-- Extracted information follows --
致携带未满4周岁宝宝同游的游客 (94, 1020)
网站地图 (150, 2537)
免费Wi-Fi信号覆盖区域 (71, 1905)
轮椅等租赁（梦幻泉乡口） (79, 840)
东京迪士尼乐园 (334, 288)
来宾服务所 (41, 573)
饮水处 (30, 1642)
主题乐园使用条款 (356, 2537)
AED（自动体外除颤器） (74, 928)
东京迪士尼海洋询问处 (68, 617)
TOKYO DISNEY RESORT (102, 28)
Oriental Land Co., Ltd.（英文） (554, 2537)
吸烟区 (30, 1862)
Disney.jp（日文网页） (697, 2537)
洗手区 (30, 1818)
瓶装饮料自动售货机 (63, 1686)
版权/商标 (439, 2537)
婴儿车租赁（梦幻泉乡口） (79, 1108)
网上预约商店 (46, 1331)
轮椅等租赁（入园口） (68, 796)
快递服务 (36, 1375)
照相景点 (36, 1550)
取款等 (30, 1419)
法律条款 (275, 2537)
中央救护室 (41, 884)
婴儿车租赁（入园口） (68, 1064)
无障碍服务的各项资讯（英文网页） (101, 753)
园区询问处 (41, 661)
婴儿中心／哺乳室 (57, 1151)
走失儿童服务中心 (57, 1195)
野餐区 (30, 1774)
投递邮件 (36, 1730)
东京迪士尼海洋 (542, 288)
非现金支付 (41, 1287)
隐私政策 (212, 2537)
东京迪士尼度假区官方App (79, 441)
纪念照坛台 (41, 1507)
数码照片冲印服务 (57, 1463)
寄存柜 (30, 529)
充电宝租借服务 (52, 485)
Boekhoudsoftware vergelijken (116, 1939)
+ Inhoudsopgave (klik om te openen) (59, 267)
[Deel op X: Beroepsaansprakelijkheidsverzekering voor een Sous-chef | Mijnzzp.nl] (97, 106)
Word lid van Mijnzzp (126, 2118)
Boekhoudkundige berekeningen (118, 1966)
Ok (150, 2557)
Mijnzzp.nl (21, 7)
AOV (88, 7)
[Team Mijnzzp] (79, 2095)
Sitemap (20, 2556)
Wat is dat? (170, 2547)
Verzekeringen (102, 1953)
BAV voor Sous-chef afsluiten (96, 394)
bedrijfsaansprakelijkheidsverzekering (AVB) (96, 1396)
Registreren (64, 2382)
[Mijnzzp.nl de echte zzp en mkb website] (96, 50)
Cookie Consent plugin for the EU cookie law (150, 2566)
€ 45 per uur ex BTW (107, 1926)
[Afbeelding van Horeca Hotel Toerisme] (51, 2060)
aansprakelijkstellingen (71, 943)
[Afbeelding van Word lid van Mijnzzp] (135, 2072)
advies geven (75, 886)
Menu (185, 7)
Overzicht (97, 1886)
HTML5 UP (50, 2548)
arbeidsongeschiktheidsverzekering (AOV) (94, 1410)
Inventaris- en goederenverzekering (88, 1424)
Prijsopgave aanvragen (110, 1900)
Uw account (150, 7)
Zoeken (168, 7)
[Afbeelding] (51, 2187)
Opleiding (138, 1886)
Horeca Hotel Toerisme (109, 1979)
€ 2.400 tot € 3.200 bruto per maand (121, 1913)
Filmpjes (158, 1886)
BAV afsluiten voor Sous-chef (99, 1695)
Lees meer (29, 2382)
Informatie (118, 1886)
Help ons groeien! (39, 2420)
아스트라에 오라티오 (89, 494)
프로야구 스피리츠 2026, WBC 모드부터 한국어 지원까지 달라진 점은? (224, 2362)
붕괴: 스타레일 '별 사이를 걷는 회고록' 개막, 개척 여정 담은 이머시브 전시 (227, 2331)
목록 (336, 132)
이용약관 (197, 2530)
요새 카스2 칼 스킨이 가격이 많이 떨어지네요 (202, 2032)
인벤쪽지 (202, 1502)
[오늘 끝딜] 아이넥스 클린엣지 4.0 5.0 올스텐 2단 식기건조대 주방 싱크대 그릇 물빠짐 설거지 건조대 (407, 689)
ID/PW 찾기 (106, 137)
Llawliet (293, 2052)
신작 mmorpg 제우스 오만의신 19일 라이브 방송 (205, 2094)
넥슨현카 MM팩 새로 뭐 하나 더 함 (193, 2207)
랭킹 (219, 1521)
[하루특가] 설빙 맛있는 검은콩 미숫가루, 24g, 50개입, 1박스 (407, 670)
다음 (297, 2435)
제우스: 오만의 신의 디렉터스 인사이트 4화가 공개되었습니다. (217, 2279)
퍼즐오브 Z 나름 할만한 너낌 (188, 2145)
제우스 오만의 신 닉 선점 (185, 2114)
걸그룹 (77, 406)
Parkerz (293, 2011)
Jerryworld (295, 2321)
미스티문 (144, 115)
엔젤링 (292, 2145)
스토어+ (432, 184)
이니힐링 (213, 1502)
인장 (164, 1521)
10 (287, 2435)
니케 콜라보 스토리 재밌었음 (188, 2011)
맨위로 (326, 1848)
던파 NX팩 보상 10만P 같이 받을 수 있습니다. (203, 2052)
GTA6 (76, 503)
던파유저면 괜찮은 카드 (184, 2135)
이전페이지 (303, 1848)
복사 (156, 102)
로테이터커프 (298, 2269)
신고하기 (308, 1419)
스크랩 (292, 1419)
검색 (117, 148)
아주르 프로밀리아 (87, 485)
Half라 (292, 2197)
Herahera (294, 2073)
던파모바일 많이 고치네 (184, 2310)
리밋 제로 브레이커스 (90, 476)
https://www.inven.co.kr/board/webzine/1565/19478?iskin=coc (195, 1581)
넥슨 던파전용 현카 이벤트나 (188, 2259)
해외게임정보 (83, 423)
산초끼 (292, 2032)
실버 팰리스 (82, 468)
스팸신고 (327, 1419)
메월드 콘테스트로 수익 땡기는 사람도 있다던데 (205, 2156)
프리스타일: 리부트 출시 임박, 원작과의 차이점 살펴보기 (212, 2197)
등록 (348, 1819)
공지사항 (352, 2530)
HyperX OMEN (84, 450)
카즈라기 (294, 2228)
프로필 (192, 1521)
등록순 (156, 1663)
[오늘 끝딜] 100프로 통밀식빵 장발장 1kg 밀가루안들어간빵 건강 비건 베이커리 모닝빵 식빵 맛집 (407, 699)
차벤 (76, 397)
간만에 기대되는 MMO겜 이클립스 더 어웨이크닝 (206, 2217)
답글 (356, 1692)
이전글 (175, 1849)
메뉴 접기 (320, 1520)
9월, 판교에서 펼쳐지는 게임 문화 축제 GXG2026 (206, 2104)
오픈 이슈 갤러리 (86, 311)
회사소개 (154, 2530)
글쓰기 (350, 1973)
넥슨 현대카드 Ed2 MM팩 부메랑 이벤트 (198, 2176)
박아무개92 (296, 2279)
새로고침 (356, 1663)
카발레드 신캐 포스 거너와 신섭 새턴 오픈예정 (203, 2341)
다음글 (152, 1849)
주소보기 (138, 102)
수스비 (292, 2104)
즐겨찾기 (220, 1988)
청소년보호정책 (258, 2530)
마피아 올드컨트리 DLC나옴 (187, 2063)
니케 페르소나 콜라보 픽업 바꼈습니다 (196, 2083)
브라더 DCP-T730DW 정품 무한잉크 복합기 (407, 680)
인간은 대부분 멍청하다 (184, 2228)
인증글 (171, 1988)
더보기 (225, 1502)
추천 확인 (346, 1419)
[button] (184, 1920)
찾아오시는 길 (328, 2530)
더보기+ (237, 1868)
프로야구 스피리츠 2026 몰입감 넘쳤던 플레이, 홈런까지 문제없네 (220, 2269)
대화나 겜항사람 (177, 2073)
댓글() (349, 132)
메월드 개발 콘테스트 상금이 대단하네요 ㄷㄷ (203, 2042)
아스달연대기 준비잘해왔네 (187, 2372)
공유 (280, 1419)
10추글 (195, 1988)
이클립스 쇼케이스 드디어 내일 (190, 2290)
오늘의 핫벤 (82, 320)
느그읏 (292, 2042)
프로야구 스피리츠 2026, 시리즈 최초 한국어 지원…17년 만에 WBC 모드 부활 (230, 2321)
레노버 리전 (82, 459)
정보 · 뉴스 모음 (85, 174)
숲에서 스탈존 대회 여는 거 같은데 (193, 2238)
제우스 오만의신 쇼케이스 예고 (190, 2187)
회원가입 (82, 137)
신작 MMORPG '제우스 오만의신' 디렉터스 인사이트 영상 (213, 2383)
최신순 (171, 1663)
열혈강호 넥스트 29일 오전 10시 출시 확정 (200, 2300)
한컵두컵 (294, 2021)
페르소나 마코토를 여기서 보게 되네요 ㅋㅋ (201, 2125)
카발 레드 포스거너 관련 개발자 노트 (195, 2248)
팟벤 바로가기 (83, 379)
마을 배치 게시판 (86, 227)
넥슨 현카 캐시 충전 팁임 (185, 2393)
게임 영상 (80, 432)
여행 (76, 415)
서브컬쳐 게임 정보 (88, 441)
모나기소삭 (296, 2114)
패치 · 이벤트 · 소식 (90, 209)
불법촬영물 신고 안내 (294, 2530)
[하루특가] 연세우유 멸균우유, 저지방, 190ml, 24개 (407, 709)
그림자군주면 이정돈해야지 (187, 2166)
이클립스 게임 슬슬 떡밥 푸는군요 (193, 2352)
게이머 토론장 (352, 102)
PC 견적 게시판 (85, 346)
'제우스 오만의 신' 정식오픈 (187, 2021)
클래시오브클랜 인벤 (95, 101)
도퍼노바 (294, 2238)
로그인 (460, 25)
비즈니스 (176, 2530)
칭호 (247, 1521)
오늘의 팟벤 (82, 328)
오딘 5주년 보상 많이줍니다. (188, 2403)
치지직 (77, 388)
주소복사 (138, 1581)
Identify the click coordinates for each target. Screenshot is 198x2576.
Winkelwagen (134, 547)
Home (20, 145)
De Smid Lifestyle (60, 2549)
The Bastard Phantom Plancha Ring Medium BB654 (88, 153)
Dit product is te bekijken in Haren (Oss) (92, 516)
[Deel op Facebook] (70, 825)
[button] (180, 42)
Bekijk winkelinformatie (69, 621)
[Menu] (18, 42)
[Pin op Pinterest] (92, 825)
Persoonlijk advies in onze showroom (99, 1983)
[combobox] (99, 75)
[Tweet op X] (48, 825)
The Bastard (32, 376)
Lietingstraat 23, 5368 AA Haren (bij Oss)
-- Extracted information concluded --
Exercise prompt: Check every line of the entries for "Mijnzzp" and report how many lines contain it, without any other words.

Solution to this task: 6